Buddy: How a Rooster Made Me a Family Man, by Brian McGrory
This book is so amusing and entertaining that it doesn’t even matter to me that it’s a memoir. (I want to like memoirs, but the fact is, I usually don’t.) McGrory’s a skilled writer and the tale is woven, with a rooster right smack dab in the middle of it. I laughed, and I may have even sniffled a time or two. I loved it.
The Joy of x: A Guided Tour of Math, from One to Infinity, by Steven H. Strogatz
Before you skip past this and assume that because I’m a geek-wannabe that I read math texts for fun, let me assure you: IT IS NOT SO. I was introduced to the fact that maybe–just maybe–I like math by a brilliant book given to me years ago. Since then, I have had my eye on math writing. And with this book, I discovered a gem. It’s a collection of articles by Strogatz that appeared in the New York Times and they are clever, informative, and interesting. Add this to your to-read list for fun. You deserve it, whether you like math or not.

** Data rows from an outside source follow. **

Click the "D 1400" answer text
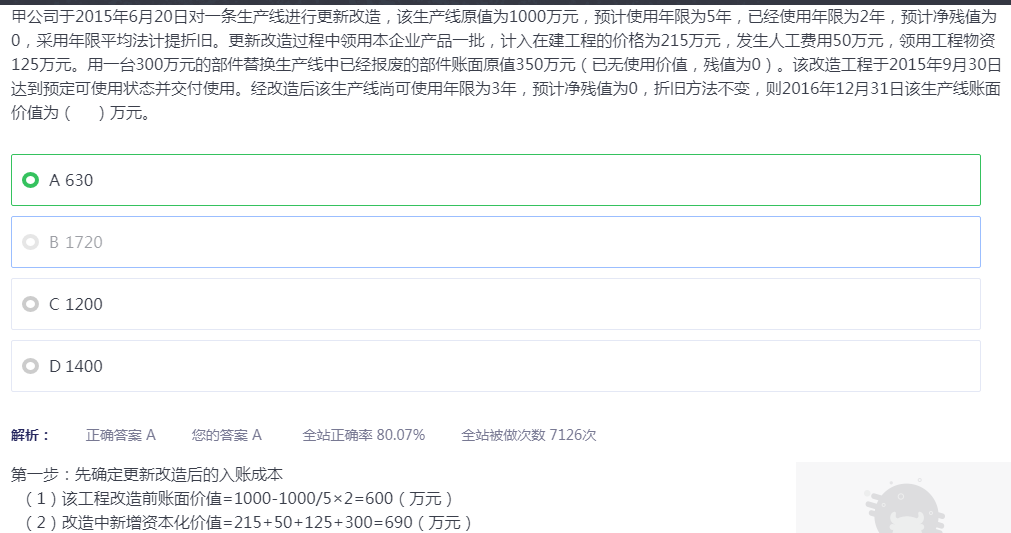The image size is (1011, 533). coord(76,366)
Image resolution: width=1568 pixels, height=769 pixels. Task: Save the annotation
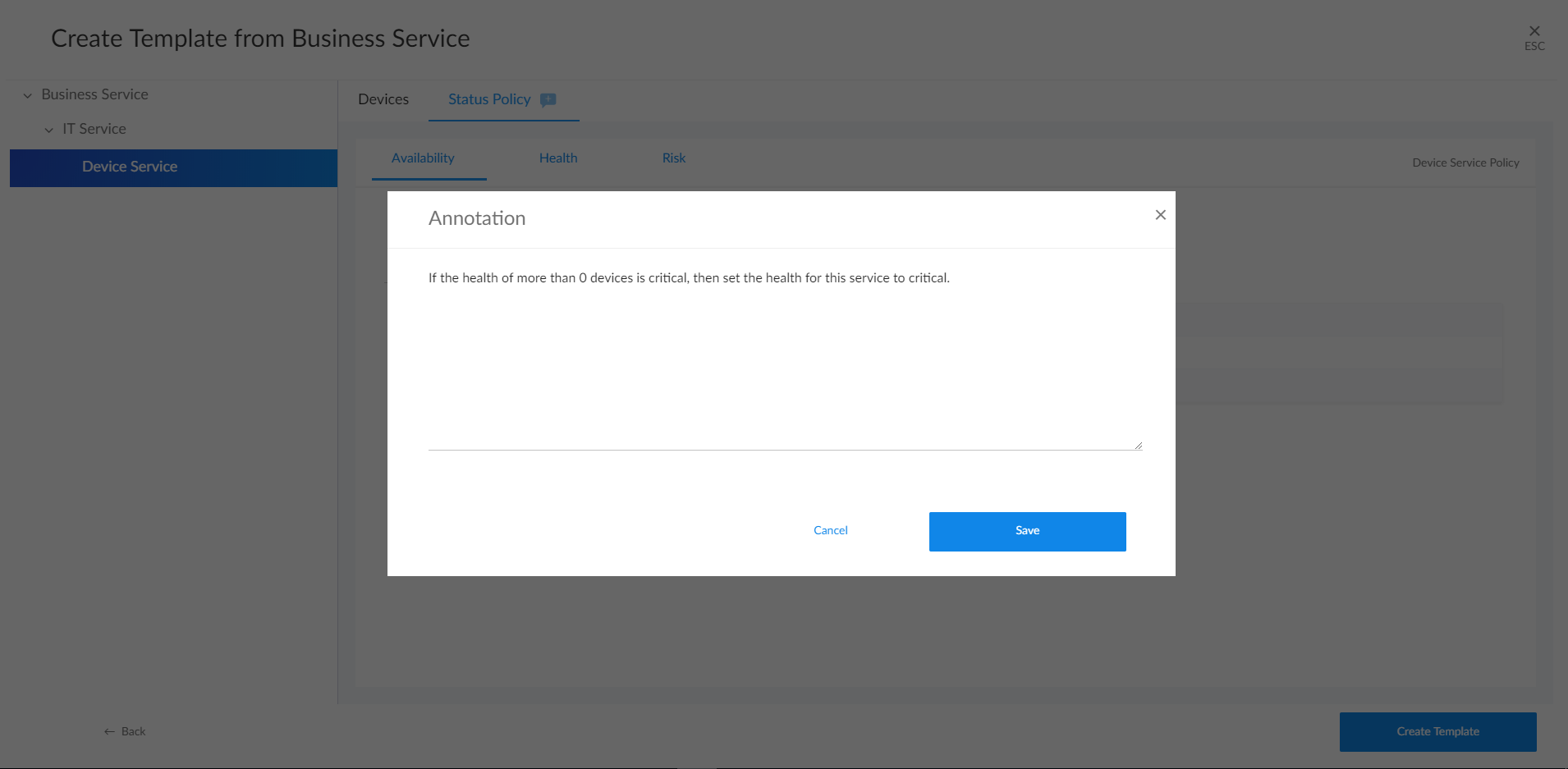point(1027,531)
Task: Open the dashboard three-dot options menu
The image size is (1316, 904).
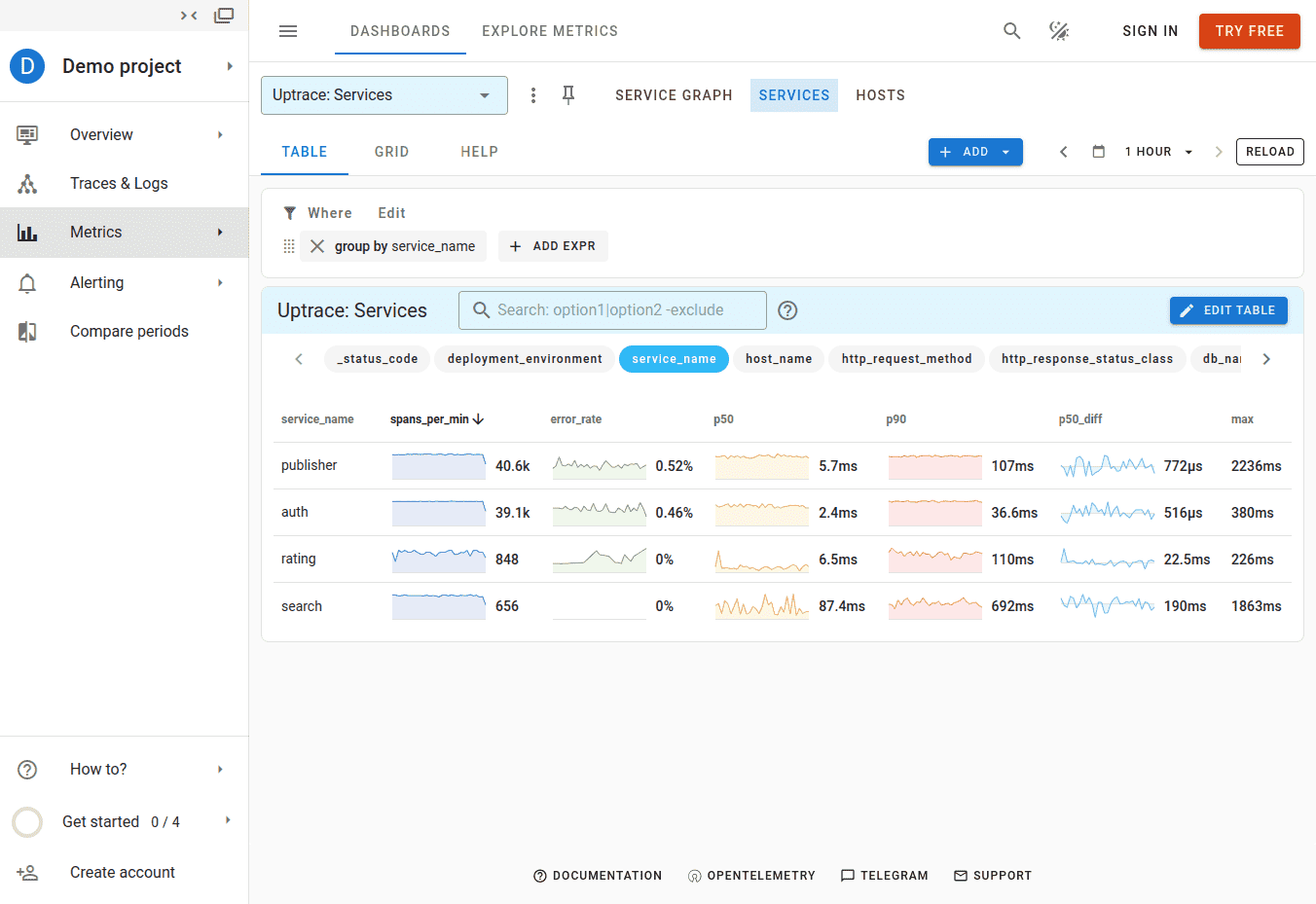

Jesus of Nazareth: The Infancy Narratives, by Pope Benedict XVI
Guilty confession: I haven’t read the other two Jesus of Nazareth books. I wasn’t sure I was smart enough or had enough brainpower to spare. Well, this was the one to start with, and Advent was the time to read it. It was a gentle examination, a quiet visit in the stable, and an education that wasn’t forced. Reading it made me look differently at the Infant Jesus in the manger (and, in the case of my house, in the tractor wagon) Pope Benedict is a brilliant scholar, no doubt about it, and you can tell that from his writing. Take out, though, any thought you have of not being able to follow his reasoning. This book was beautiful and truly a lesson in all sorts of things for me. I loved it, and I’ll be rereading it and sharing it with many others, I’m sure.

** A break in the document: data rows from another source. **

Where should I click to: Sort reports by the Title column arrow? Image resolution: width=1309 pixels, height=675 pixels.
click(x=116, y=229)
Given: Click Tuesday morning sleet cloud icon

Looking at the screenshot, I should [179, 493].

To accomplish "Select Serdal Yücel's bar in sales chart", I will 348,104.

Cravings: A Catholic Wrestles with Food, Self-Image, and God, by Mary deTurris Poust
This rates as a must-read book for everyone I know. There’s a lot of good in it, so much that I suspect this will be one of the top gifts I give close friends and family in the coming months. My copy’s sure to get beat up (and accidentally lent to someone who won’t return it, thus necessitating another copy). My review, with more about why you need to read it, here.